● **What you need to do**
Without adding anything, give again the lines from the one holding "Given: Open the 回车 line ending dropdown" through the final line of the records, exactly, with both ends included and pictures dropped.

(Stored data entries)
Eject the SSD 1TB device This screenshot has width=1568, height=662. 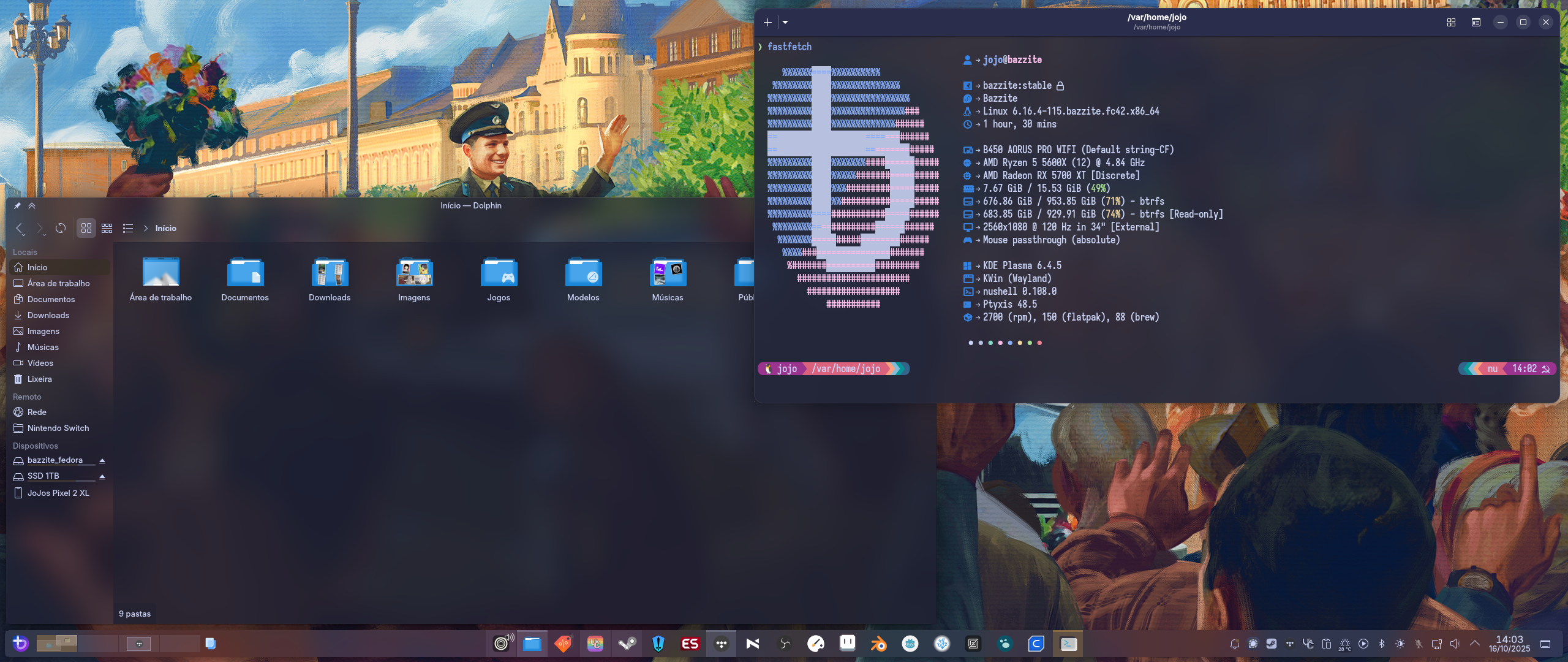click(x=102, y=476)
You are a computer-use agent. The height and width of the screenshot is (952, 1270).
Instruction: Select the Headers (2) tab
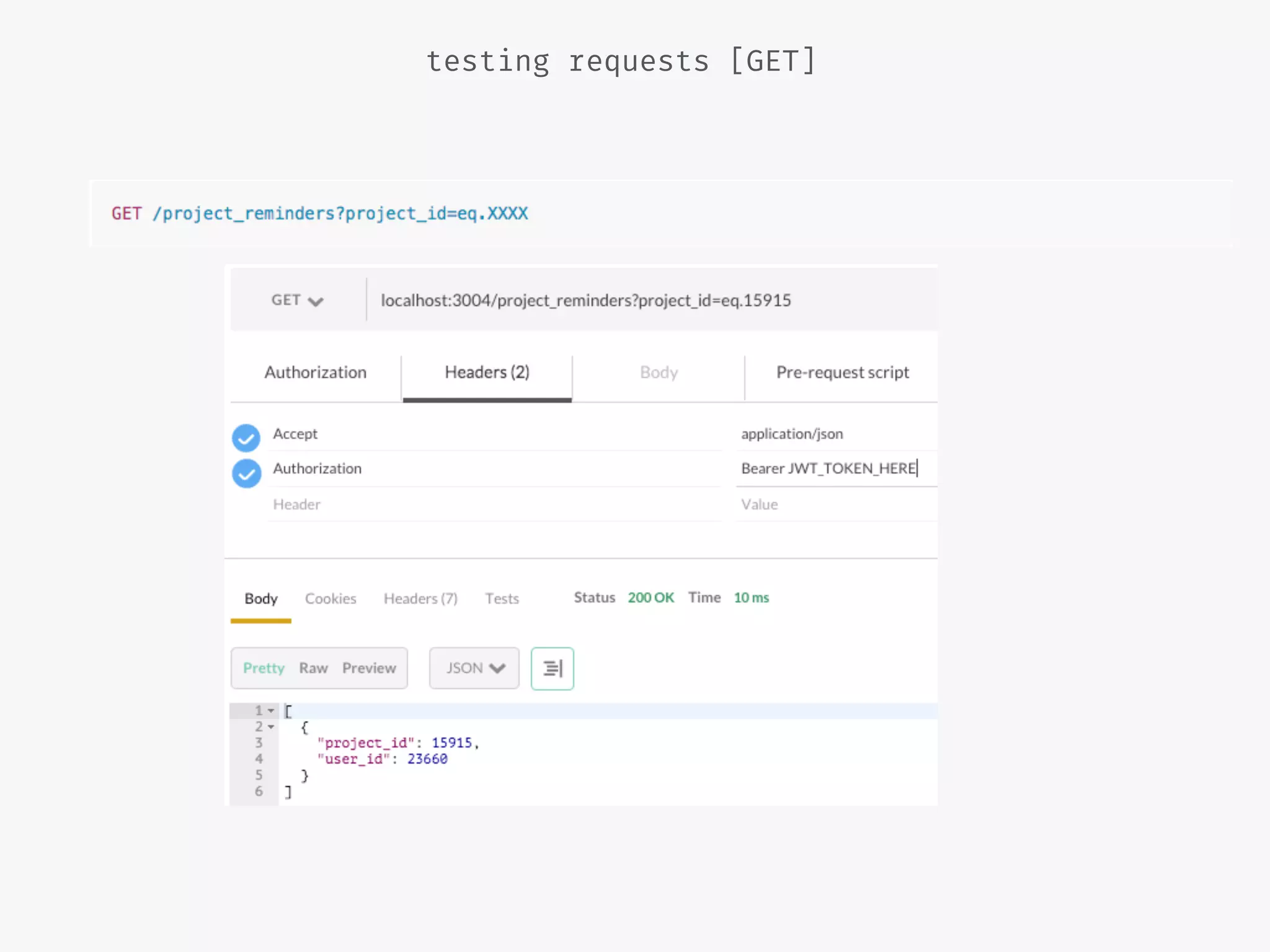point(487,372)
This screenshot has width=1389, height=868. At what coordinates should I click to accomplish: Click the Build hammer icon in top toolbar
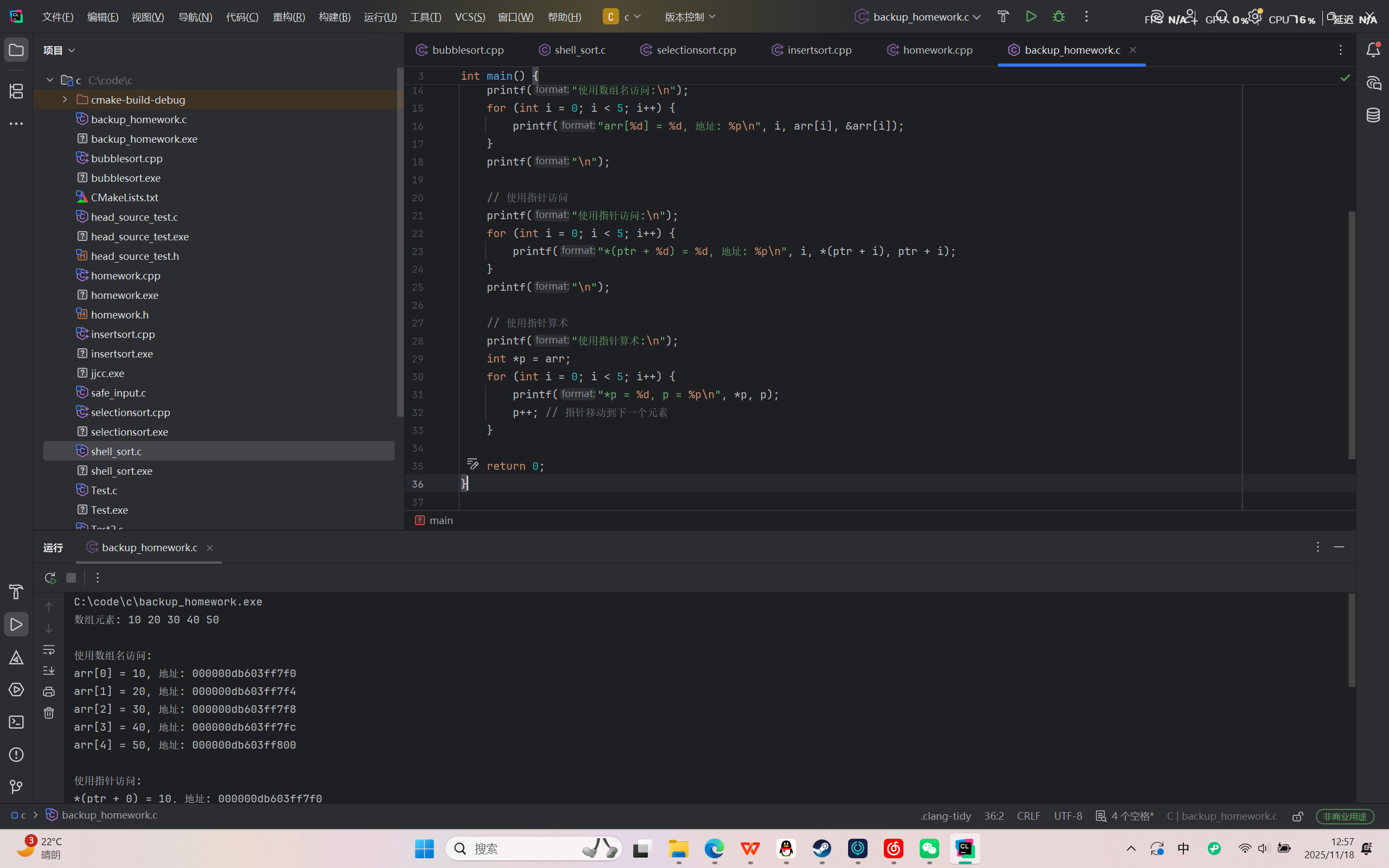click(x=1003, y=17)
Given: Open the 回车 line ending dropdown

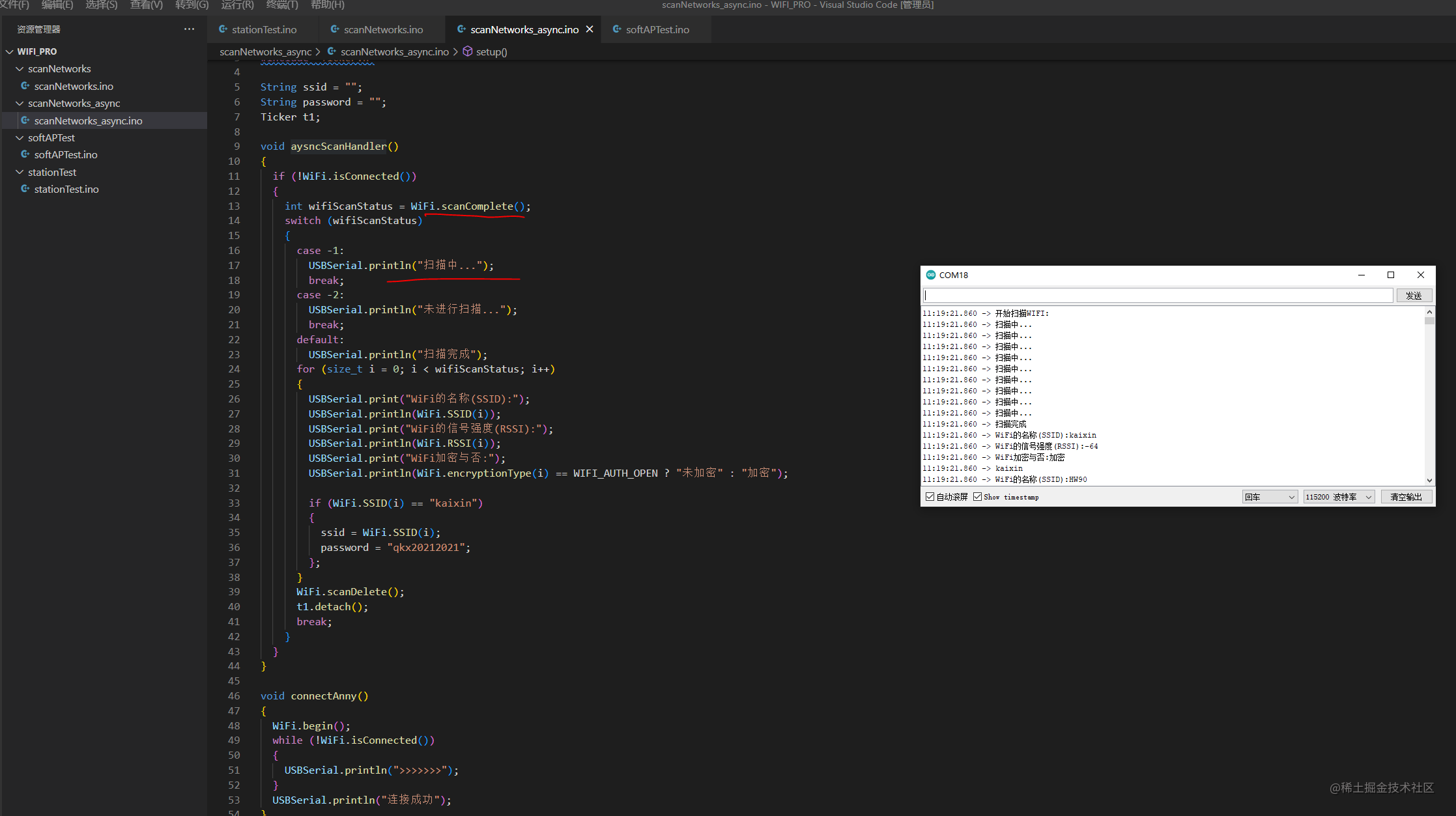Looking at the screenshot, I should point(1270,497).
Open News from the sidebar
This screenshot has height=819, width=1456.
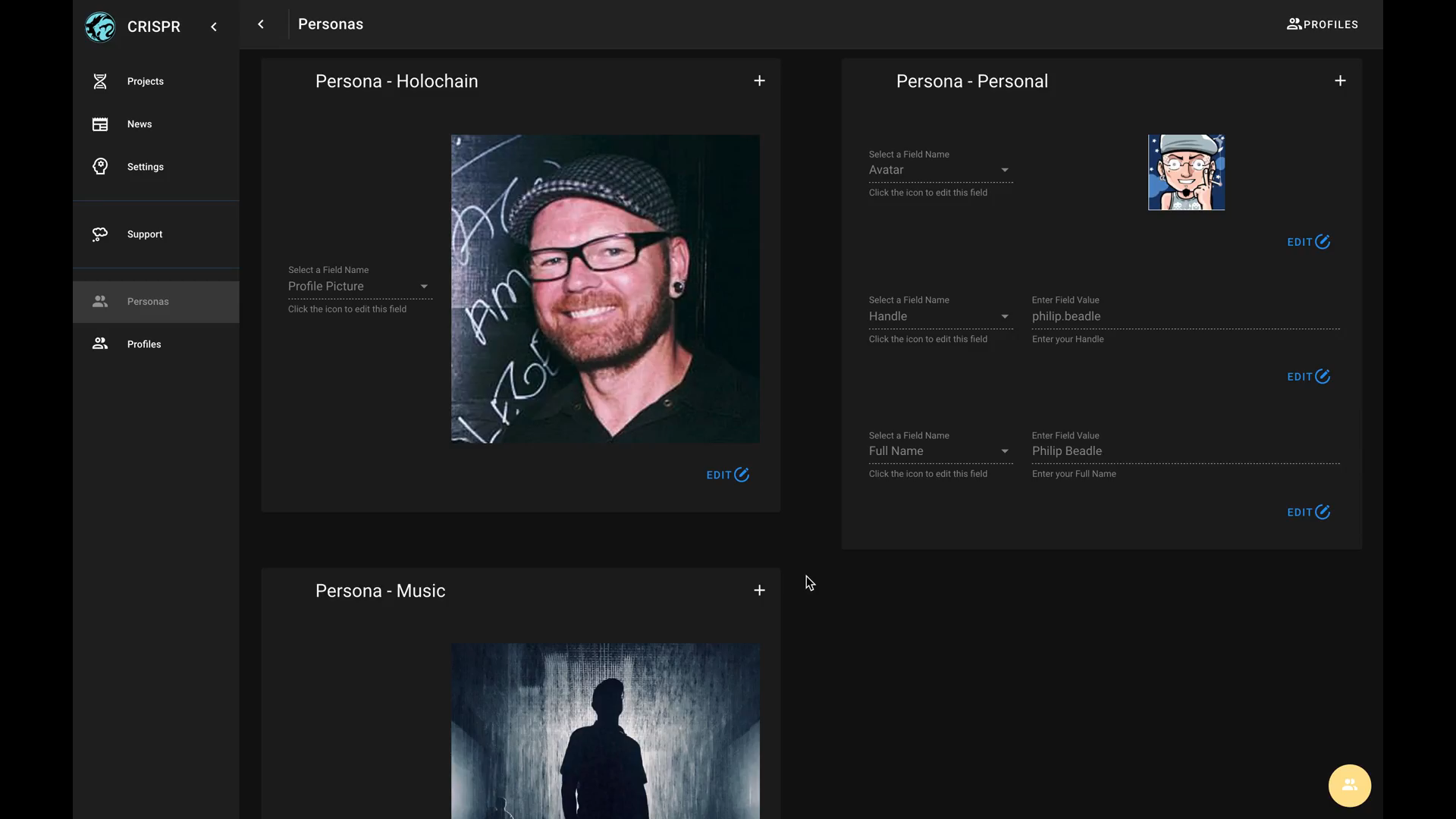140,124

● **Output for this exercise**
Given: Open the 回车 line ending dropdown

Looking at the screenshot, I should point(1270,497).
Open News from the sidebar
This screenshot has height=819, width=1456.
140,124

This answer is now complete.